Breaker technology usage in these FR or HVFR produced water fluids is a key, and sometimes controversial, topic. Polyacrylamide molecules are typically very long-chain and difficult to break apart, which would seem to indicate they also could be plugging and potentially damaging to reservoirs.
However, at typical concentrations from 0.3 gal/Mgal up to approximately 6 gal/Mgal, a holistic approach should be used that takes into account polymer concentration, proppant loading, conductivity and reservoir pore-throat morphology.
The company’s typical recommendation is to run polymer-specific breakers, with the caveat being in cases where breaking the molecules apart might cause them to plug the formation face rather than flow back. This has been a similar concern with some of the surfactant technology where it has been hypothesized that lowering the interfacial tension substantially could cause greater imbibement of injected water into the formation face rather than flowing back. In these cases where uncertainty exists, core testing is recommended to determine the proper breaker strategy, and different formations will have different outcomes depending upon laboratory testing and field results.

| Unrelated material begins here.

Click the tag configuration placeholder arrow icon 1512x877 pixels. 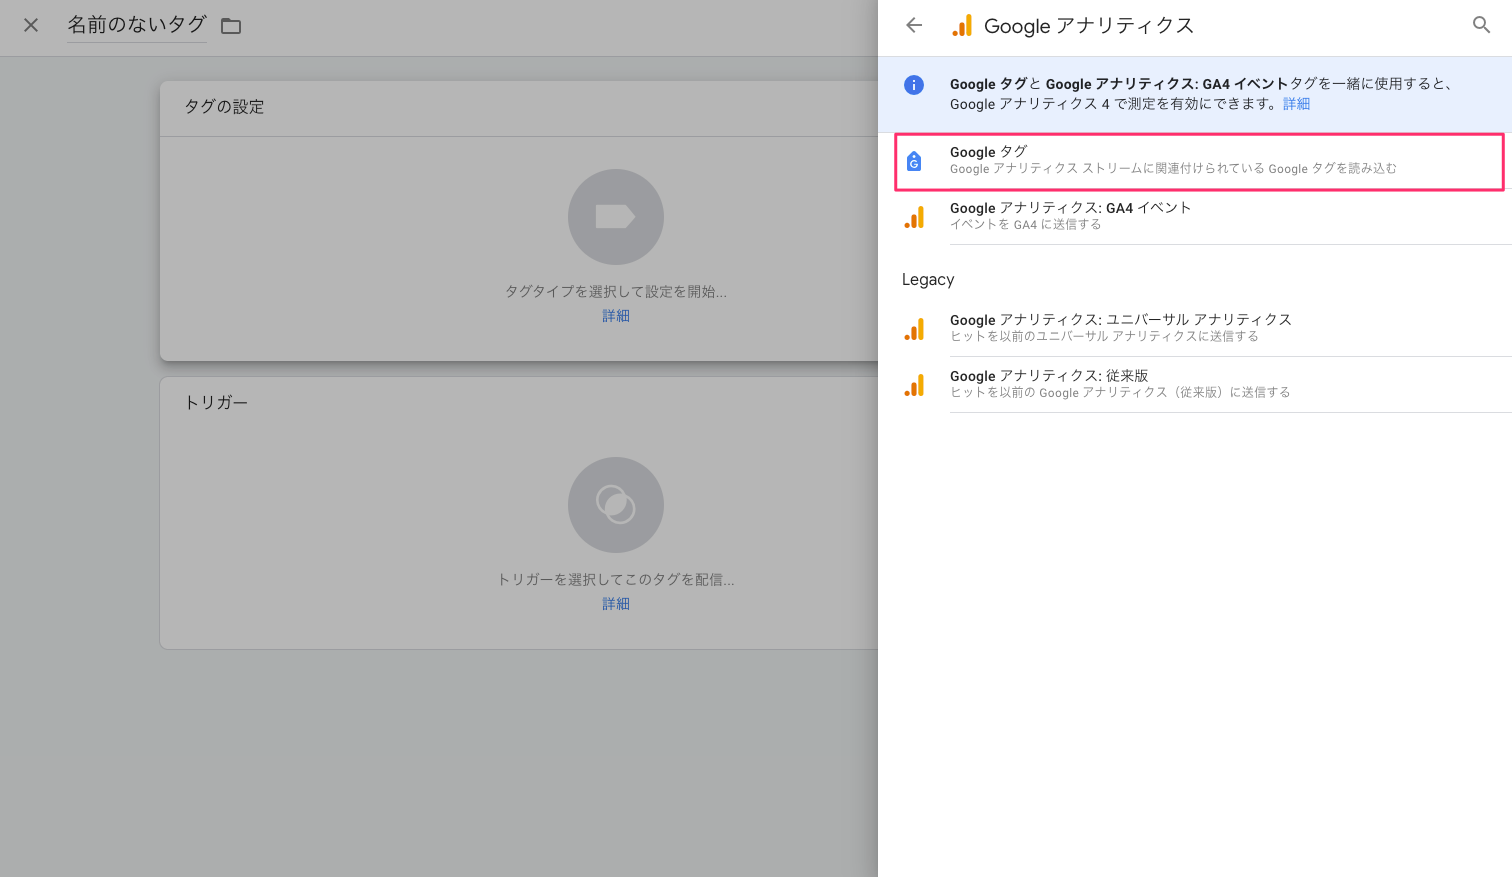pos(616,216)
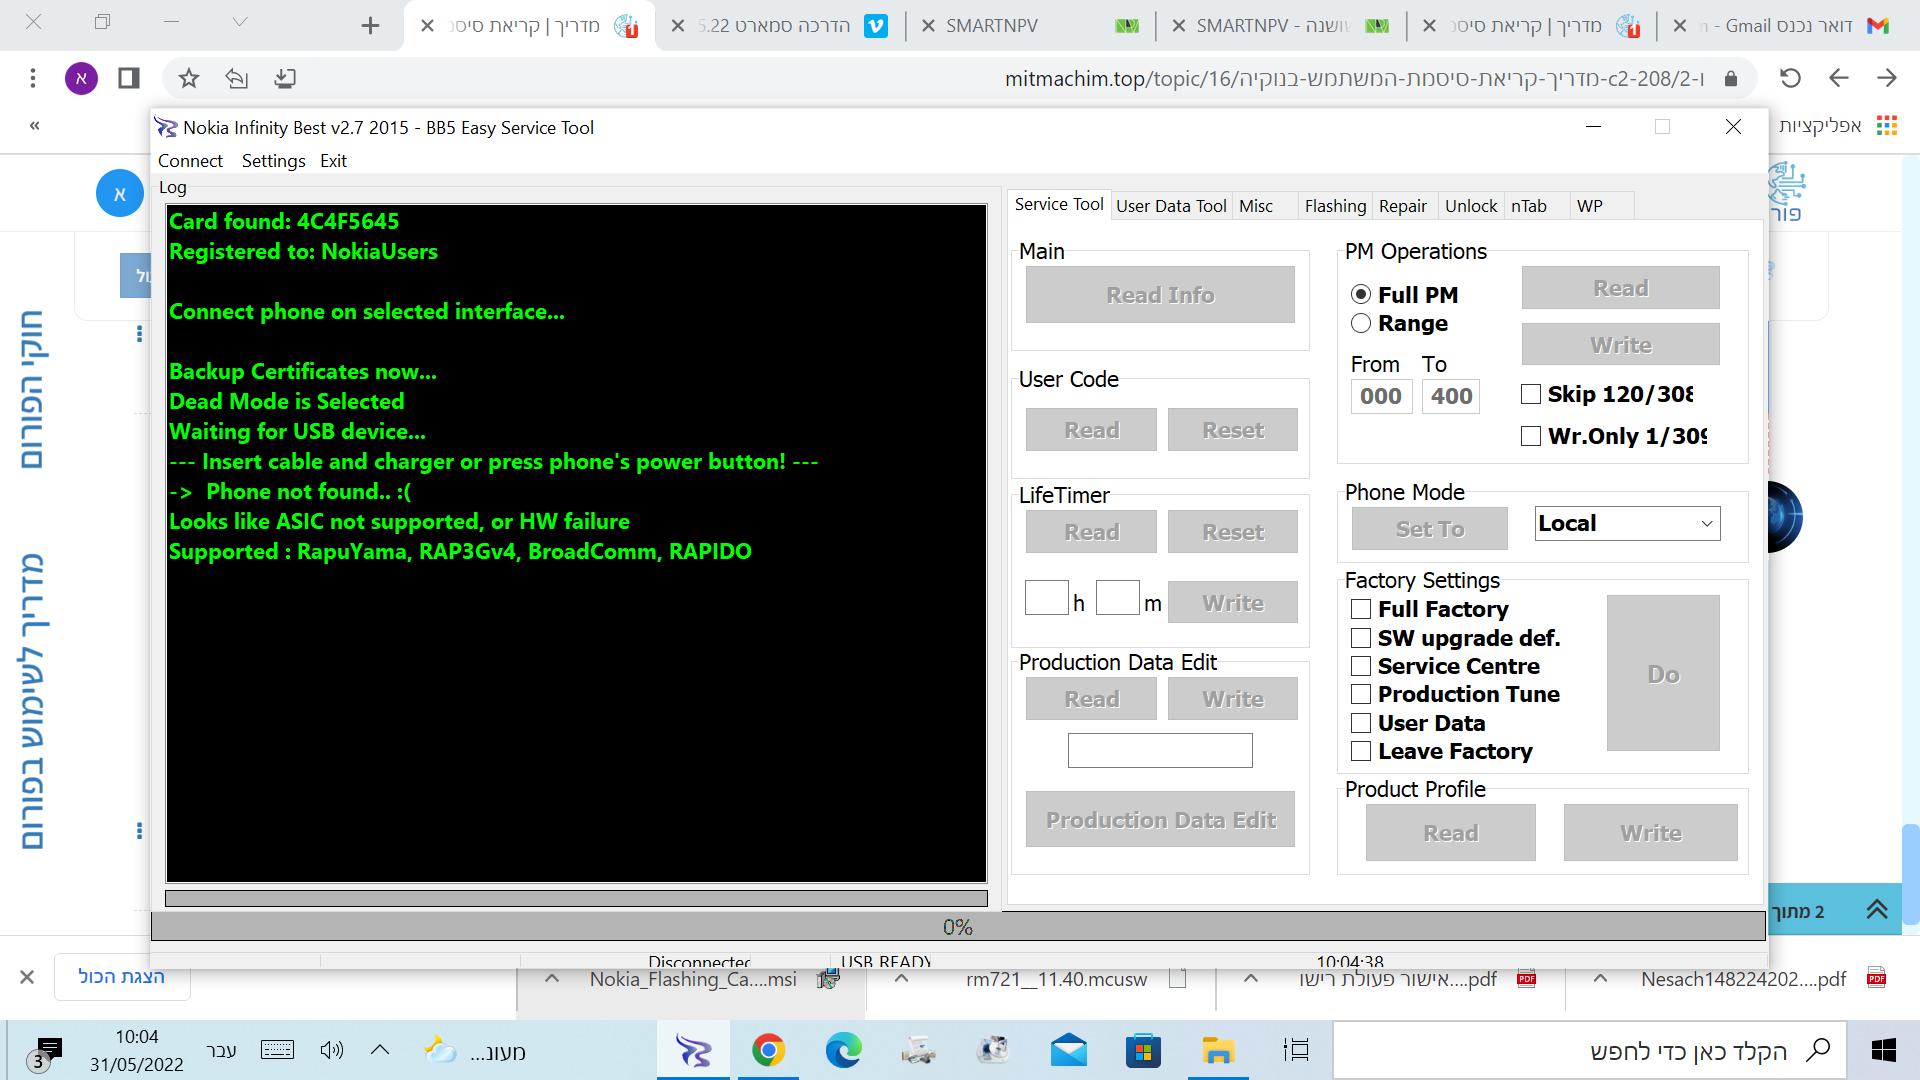
Task: Show hidden system tray icons chevron
Action: [379, 1050]
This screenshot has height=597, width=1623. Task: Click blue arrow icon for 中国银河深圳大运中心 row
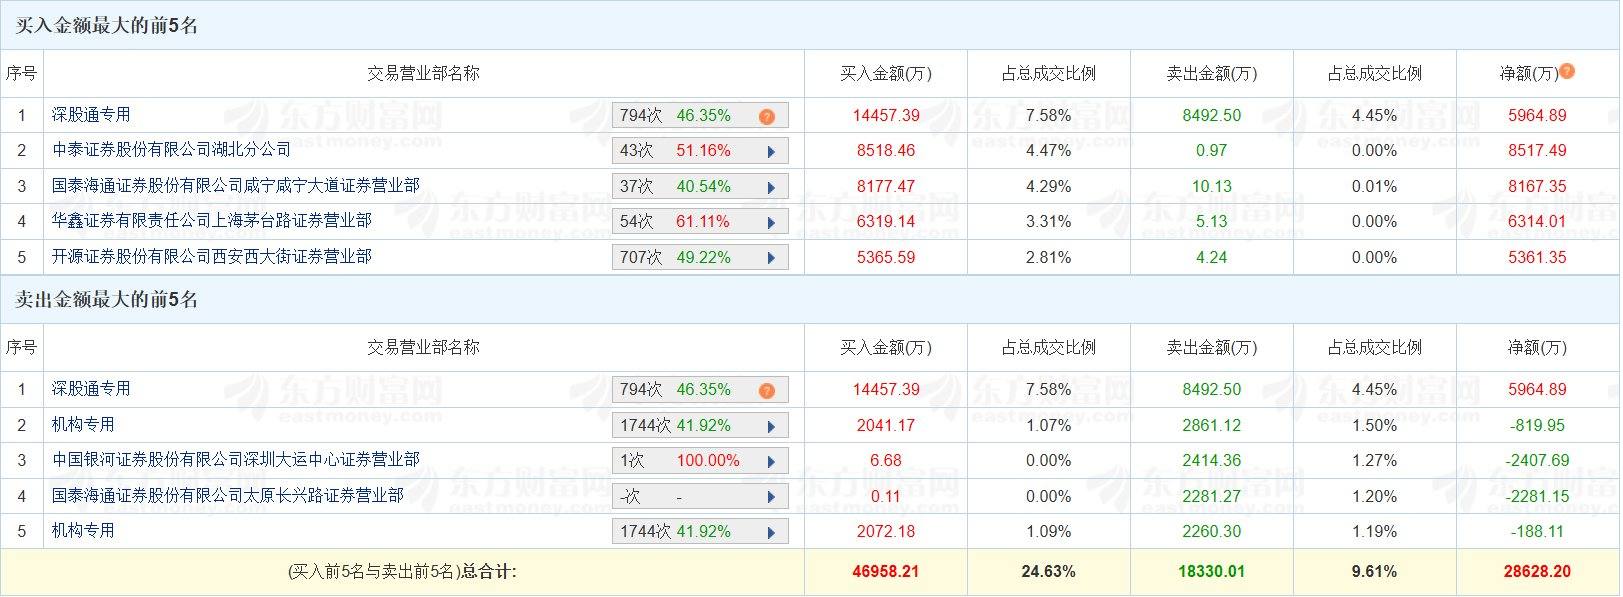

From a logistical standpoint, produced water must be handled with care, as in many cases spills can result in reportable environmental incidents given the varying composition and often high TDS and salinities. This characteristic has limited the usage of produced water in certain basins such as the Denver-Julesburg Basin or in other areas of particularly high environmental sensitivity. The company expects technology to evolve to aid in these areas as well. The company has seen a move, for instance, from transport by trucking to transport via pipelines for water in a rapidly evolving water midstream business. This reduces wear and tear on roads, traffic, dust, congestion, etc., while moving produced water into a reliable system for transport of high volumes using huband- spoke type arrangements, which ties in closely to the move to pad-type well development.
Ultimately, the economics in particular basins will dictate overall usage of produced water. As an example for the Permian, Bloomberg estimated the cost of disposal of flowback water can be expensive ($1.50/bbl to $2.50/bbl). From a sustainability standpoint, it makes good sense to recycle and reuse as much produced water as possible, and technologies such as ReLease are rapidly evolving to allow cost-effective and reliable usage of this water in completion operations. This also includes, in some cases, cementing operations where the produced water is properly tested, as often salts can be used without harm to the American Petroleum Institute set cement properties.
As infrastructure continues to be built out, overall economics will improve and the trend of increasing the reuse of produced waters in most basins will continue. The technology is ready and is in implementation with many operators ready to make the vision of effective and optimized produced water management a key part of the planning and development of oil and gas fields across the U.S.